South Korea’s military says the incursions were likely accidents, noting that the North Koreans did not return fire and withdrew immediately.

What does the demarcation line look like? The demarcation line, in many parts of the DMZ, is simply a sign mounted on a stick or a slice of concrete.

People have stepped across it before, under very special circumstances, and usually at the border village of Panmunjom. Former U.S. President Donald Trump walked across with Kim Jong Un. Last year an American soldier facing possible military discipline dashed over the line to the North.

Outside of Panmunjom, much of the DMZ is wilderness, but it is heavily monitored on both sides. And while the demarcation line may be easily crossed, it is very difficult to do so without being spotted immediately.

The southern side of the land border is protected not only by thousands of soldiers, guns and mines, but also by a dense network of cameras, motion sensors and other high-tech surveillance equipment. Breaches are very rare and are usually detected quickly. Defections from the North are also unusual along the North-South land border, though they have happened with frequency along the porous China-North Korea border and occasionally in the Yellow Sea.

The North’s accidental intrusions this month may have been caused by a sudden jump in North Korean troops fortifying their side of the border.

Because overgrown trees and plants may have been obscuring the signs marking the demarcation line, Seoul says, the North Korean troops may have stepped over the line without knowing it.

Why are so many North Koreans working in the DMZ? Relations between the rival Koreas are worse now than in many years.

Recent weeks have seen a tit-for-tat standoff that has resulted in Cold War-style psychological warfare.

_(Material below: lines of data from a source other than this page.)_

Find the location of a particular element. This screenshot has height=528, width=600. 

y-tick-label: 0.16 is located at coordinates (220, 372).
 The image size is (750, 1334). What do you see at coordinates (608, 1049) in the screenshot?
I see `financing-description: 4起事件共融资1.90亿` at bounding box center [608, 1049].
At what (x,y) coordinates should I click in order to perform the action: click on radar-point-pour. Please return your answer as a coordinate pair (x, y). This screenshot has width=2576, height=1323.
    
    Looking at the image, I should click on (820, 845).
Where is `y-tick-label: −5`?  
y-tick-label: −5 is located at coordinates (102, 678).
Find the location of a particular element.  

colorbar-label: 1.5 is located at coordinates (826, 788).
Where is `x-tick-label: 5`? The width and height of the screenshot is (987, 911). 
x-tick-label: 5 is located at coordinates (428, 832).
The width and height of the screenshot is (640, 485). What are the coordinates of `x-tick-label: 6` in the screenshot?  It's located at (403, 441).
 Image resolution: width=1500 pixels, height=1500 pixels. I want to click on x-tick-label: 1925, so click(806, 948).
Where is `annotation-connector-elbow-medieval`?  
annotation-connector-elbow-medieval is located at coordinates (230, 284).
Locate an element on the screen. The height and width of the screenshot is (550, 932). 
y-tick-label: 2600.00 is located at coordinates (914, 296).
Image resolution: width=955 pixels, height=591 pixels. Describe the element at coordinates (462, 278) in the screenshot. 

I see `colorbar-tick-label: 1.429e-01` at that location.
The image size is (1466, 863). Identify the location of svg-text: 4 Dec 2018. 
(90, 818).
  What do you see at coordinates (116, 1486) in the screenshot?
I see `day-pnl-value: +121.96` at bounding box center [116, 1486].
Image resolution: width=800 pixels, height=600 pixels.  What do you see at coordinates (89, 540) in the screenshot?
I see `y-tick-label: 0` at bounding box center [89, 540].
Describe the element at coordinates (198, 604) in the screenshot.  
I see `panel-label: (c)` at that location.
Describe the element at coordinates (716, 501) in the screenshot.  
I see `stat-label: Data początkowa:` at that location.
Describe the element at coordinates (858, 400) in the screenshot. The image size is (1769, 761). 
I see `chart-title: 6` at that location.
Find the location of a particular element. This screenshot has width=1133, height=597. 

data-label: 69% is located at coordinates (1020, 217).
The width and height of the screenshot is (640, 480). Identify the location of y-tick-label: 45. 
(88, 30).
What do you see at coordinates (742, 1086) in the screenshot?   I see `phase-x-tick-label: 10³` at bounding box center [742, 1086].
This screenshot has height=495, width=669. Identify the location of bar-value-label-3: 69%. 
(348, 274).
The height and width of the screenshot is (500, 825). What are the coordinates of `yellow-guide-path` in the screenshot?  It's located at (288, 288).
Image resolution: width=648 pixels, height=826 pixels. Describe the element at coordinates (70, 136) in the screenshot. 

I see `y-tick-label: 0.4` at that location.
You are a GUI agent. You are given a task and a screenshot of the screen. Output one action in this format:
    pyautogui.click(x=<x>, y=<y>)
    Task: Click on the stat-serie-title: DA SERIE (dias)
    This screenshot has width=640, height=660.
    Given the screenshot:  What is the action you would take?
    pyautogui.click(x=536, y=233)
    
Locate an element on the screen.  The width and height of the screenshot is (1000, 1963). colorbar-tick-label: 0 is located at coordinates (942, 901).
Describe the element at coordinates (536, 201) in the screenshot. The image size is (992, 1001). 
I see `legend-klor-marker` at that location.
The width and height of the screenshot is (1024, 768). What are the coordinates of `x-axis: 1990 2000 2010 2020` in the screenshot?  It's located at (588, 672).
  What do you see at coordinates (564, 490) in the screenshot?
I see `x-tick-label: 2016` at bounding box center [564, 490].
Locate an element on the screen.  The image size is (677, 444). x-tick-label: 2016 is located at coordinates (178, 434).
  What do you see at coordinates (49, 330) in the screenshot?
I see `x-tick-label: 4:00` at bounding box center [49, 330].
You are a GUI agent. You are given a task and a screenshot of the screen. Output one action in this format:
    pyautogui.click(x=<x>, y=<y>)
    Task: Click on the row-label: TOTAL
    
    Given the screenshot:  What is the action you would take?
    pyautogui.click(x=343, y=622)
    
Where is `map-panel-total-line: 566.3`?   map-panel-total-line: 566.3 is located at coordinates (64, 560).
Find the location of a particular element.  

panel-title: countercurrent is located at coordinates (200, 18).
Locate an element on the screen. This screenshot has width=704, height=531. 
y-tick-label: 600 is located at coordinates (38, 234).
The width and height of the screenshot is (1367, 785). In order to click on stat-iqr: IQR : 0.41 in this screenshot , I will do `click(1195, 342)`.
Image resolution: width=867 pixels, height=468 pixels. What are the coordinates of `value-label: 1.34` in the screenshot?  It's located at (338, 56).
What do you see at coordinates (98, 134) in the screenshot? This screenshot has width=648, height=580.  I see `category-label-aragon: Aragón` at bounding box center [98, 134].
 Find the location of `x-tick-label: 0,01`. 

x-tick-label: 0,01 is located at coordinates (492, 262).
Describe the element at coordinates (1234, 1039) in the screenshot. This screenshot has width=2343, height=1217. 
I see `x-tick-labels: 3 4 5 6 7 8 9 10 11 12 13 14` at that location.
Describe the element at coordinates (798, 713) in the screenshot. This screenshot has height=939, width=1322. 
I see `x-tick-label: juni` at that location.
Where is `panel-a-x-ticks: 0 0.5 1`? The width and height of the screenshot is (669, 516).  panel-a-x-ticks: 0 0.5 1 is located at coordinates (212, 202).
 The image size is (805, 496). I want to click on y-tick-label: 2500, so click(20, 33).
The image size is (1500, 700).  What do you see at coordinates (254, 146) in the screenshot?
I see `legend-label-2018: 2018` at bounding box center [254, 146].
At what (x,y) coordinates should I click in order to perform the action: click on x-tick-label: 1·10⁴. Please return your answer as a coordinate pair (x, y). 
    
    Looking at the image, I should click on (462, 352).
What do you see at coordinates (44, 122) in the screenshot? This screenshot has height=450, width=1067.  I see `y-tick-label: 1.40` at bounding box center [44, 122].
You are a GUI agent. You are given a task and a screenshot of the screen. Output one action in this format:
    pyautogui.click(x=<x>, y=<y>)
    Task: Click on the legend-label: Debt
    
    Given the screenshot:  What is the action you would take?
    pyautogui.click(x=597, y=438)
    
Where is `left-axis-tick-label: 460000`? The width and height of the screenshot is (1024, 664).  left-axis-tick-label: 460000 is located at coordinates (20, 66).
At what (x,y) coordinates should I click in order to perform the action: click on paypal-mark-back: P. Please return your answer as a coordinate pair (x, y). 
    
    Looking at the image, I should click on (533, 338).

Both sides have said they are no longer bound by a landmark military agreement in 2018 to reduce tensions.

The North Koreans along the border, Seoul says, have been installing what appear to be anti-tank barriers, reinforcing roads and planting land mines, even as mine explosions have killed or wounded an unspecified number of North Korean soldiers.

The construction started around April and may be an attempt to curb North Koreans trying to defect to the South, according to Seoul’s military.

Animosities may worsen as Kim continues to accelerate his nuclear weapons and missiles development and align with Russian President Vladimir Putin in the face of their separate, escalating confrontations with Washington.

On Thursday, South Korea’s government condemned an agreement by Kim and Putin at their summit this week in which the two nations vowed to aid each other if attacked. In turn, Seoul said it will consider sending arms to Ukraine to help it fight Russia’s invasion.

Could it happen again? Possibly, especially if the North Korean construction continues along the demarcation line.

But both sides appear intent on containing their animosities to the psychological warfare they’re engaging in.

Still, there are worries that the hostilities are pushing them closer to a direct military clash. The Koreas have had no meaningful talks for years and could find it difficult to set up dialogue as tensions rise over the North’s development of nuclear-capable weapons.

Some analysts say the Koreas’ poorly marked western sea boundary – site of skirmishes and attacks in past years – is more likely to be a crisis point than the land border.

Kim, during a fiery speech in January, reiterated that his country does not recognize the Northern Limit Line in the Yellow Sea, which was drawn up by the U.S.-led U.N. Command at the end of the war. North Korea insists on a boundary that encroaches deeply into South Korea-controlled waters.

While the huge military presence on both sides of the DMZ means that years sometimes pass without incident, violence can quickly erupt. Two American Army officers were axed to death in 1976 by North Korean soldiers, for instance.